Department of the History of Philosophy
Descartes’ Morale par provision:
A Moral Theory in Progress
A fundamental dispute in the scholarship on Descartes concerns the coherence and continuity of Descartes’ moral theory, as it is difficult to discern if Descartes presented a consistent moral account that did not differ from one work to another. In this sense, Descartes’ initial presentation of a moral code in the Discourse on the Method, which he calls ‘morale par provision,’ constitutes the core of the discussion; since some scholars argue that it is the final theory of Descartes on ethics which was not altered in his later works. However, Descartes’ insistence on the provisionality of this moral code and his discussion of its maxims render it difficult to accept that the provisional moral code was the unchanging basis of his moral theory. In this essay, I will argue that Descartes’ moral theory evolved over time and his early presentation of a moral code in the Discourse should not be taken as his final account.
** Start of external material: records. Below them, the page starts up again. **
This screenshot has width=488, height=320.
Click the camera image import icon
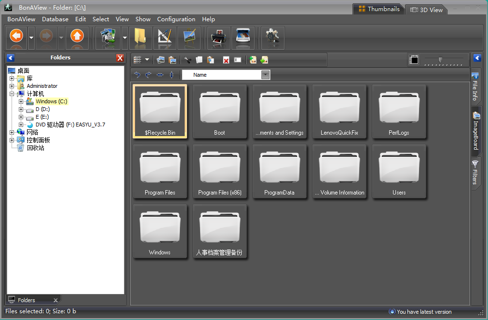pyautogui.click(x=108, y=37)
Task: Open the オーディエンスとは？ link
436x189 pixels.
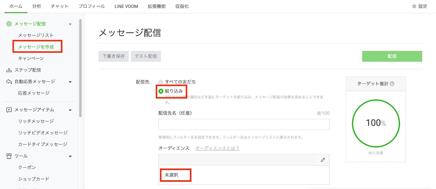Action: point(217,148)
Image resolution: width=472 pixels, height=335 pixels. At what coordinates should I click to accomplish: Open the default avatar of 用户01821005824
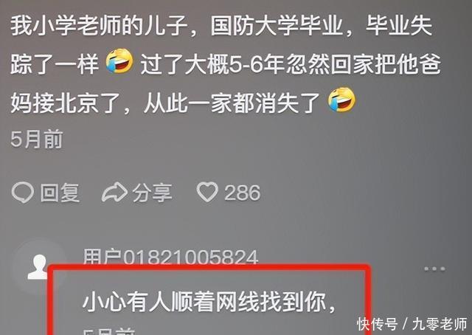(x=38, y=266)
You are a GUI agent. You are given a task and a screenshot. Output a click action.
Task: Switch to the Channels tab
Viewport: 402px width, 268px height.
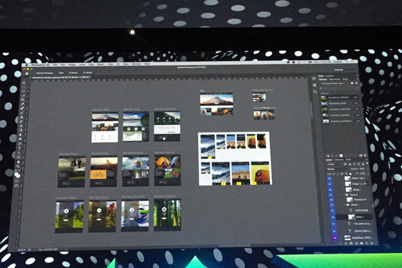(x=340, y=160)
I will contend that Descartes developed the provisional moral code for fulfilling the utility of living as well as possible until the elaboration of a perfect moral code which offers the moral truth, demonstrating how one should act in any given situation. I will claim that the development of a perfect moral theory, in Descartes’ philosophy, is contingent on progress in metaphysics and physics. I will elucidate that, as Descartes progressed in these two fundamental domains since the presentation of the provisional moral code in 1637, he developed a moral code that became less and less provisional.